Module GlyphSource

Unicode glyphs for terminal rendering.

A glyph is a packed, unboxed integer representing a visual character in a terminal cell. Glyphs come in two kinds:

Multi-column characters (wide CJK, emoji) are represented as one start glyph followed by one or more continuation glyphs that reference the same pool entry. Control characters and zero-width sequences map to empty.

Quick start

Create a pool, encode a string, and process glyphs via callback:

  let pool = Pool.create () in
  Pool.encode pool ~width_method:`Unicode ~tab_width:2
    (fun glyph -> Printf.printf "%s " (Pool.to_string pool glyph))
    "Hello 👋 World"

Memory safety

The Pool uses manual reference counting with automatic slot recycling. Pool-backed glyph IDs include a generation counter so that accessing a glyph whose slot has been recycled returns safe defaults (empty, zero width) rather than stale data. This guarantee holds across normal Pool.incref/Pool.decref cycles. Pool.clear resets the pool and invalidates all previously issued IDs.

Width calculation

Display width follows UAX #11 and UAX #29, correctly handling ZWJ emoji sequences, regional indicator (flag) pairs, variation selectors, and skin-tone modifiers. See width_method for the available strategies.

Types

Sourcetype t = private int

The type for glyphs. A packed 63-bit integer, always unboxed.

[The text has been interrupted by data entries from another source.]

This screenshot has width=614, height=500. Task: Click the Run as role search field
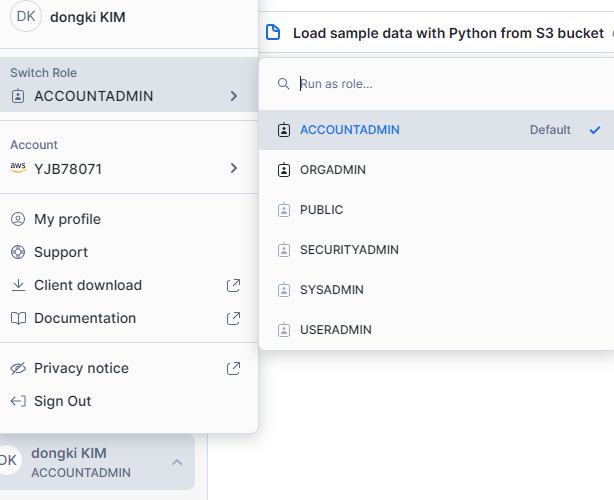pos(440,84)
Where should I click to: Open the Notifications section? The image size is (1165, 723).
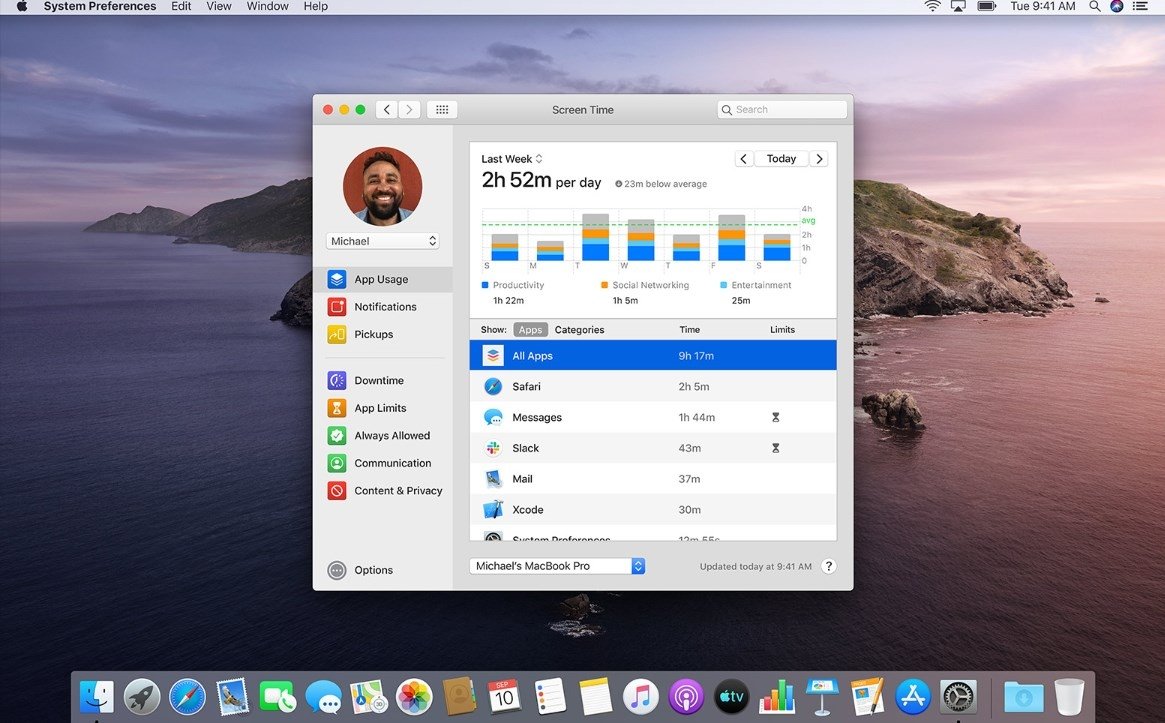pos(384,306)
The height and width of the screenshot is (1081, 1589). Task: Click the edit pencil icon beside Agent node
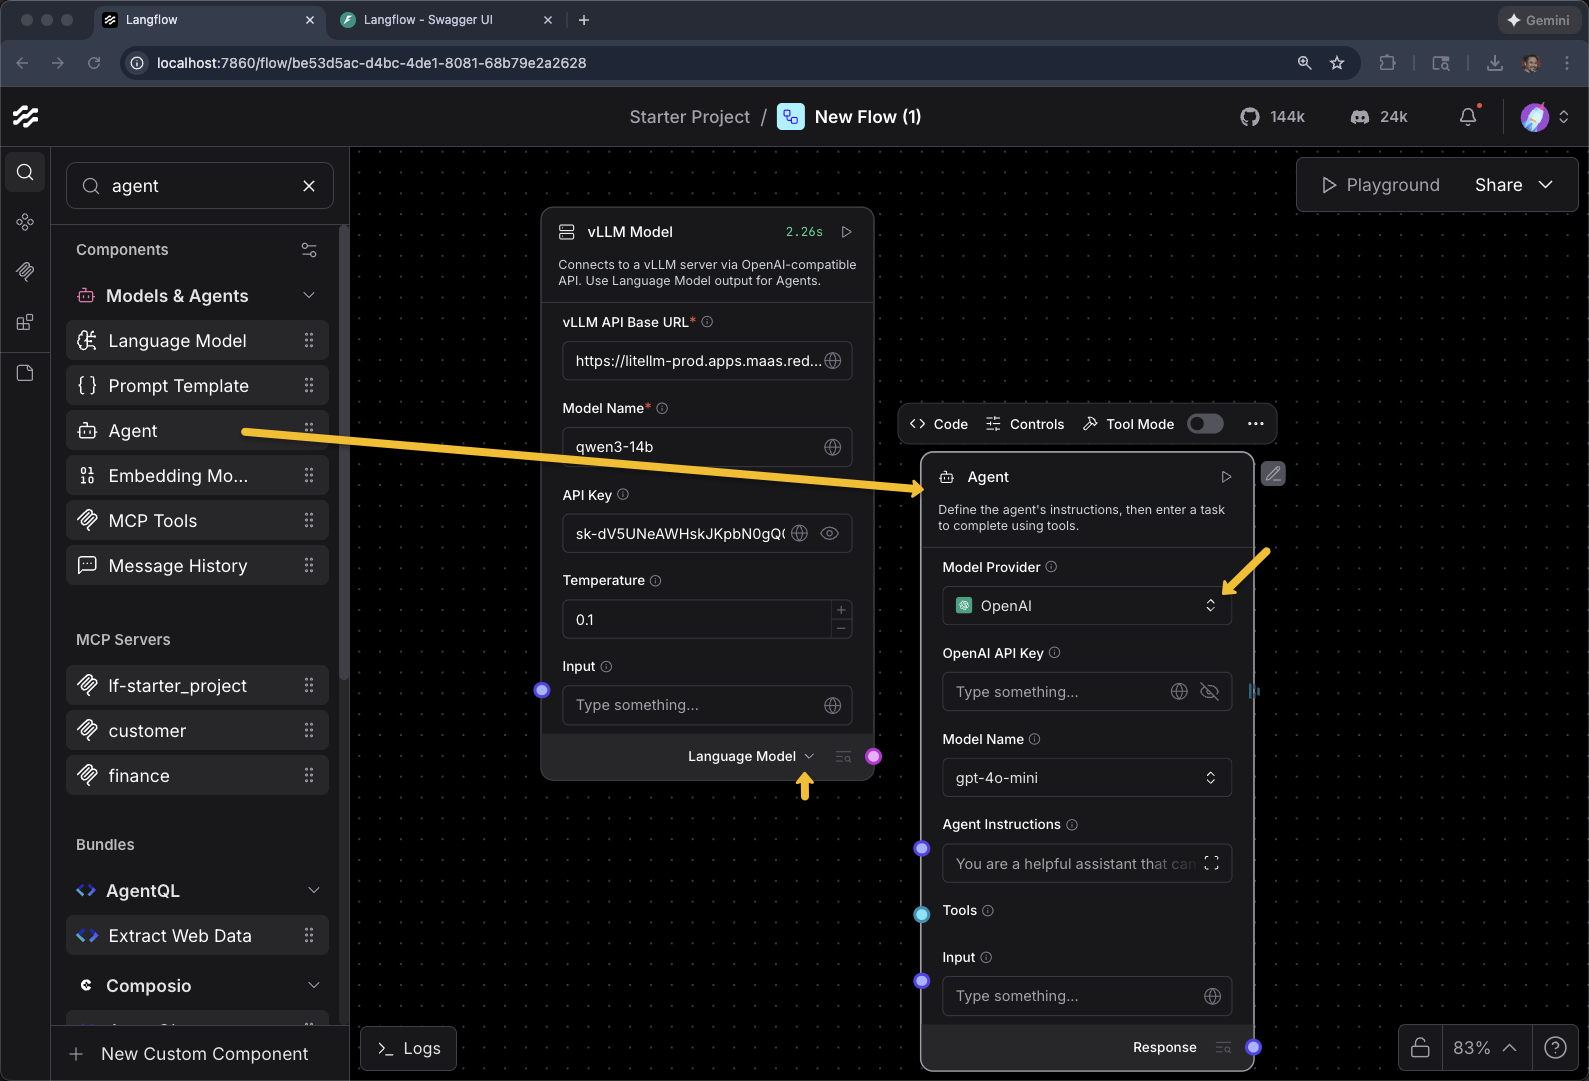coord(1272,474)
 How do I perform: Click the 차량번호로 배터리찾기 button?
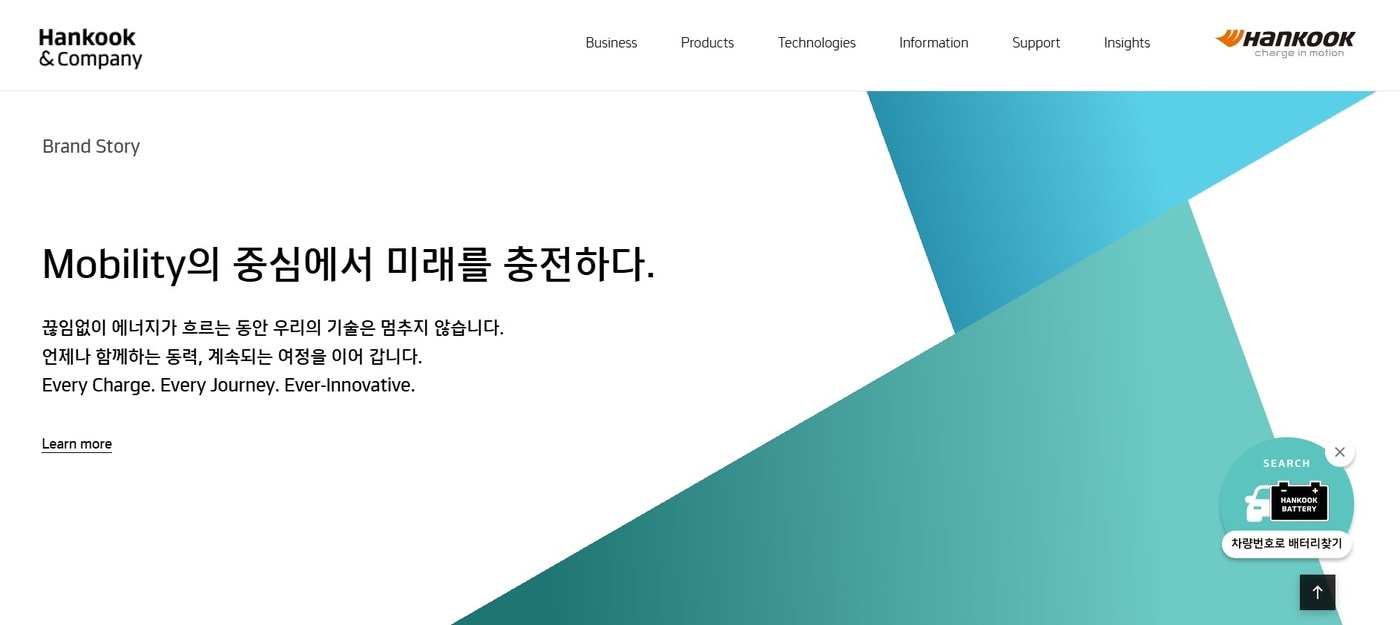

The type is private to prevent construction of invalid values. Use of_uchar, Pool.intern, Pool.encode, empty, or space to create glyphs. The integer representation is readable (e.g. for storage in Bigarray); use unsafe_of_int when loading from external storage.

Note. The bit layout is not a stable serialization format across major versions.

Sourcetype width_method = [
  1. | `Unicode
  2. | `Wcwidth
  3. | `No_zwj
]

The type for width calculation methods. Determines how grapheme cluster display widths are computed:

  • `Unicode — full UAX #29 segmentation with ZWJ emoji composition. Use for correct emoji and flag rendering.
  • `Wcwidth — grapheme boundary segmentation for rendering, but each grapheme's width is the sum of per-codepoint wcwidth-style widths. Use for legacy compatibility.
  • `No_zwj — UAX #29 segmentation that forces a break after ZWJ (no emoji ZWJ sequences), but keeps the full grapheme-aware width logic (RI pairs, VS16, Indic virama).
Sourcetype line_break_kind = [
  1. | `LF
  2. | `CR
  3. | `CRLF
]

The type for line terminator kinds.

  • `LF — line feed (U+000A).
  • `CR — carriage return (U+000D).
  • `CRLF — the two-byte CR LF sequence.

Constants

Sourceval empty : t

empty is the empty glyph (0). It represents control characters, zero-width sequences, and U+0000. This is the only glyph for which is_empty is true.

Sourceval space : t

space is the space glyph (U+0020, width 1). It is the default blank-cell content in terminal grids.

Creating

Sourceval of_uchar : Uchar.t -> t

of_uchar u is a glyph for the single Unicode scalar u.

The result is empty for control or zero-width codepoints. Simple glyphs are stored directly in the packed integer with no pool allocation.

See also Pool.intern and Pool.encode.

Predicates

Sourceval is_empty : t -> bool

is_empty g is true iff g is empty.

Sourceval is_inline : t -> bool

is_inline g is true iff g requires no pool lookup. Useful for skipping reference counting on simple glyphs.

Sourceval is_start : t -> bool

is_start g is true iff g is the start of a character (simple or complex start).

Sourceval is_continuation : t -> bool

is_continuation g is true iff g is a wide-character continuation placeholder. See make_continuation.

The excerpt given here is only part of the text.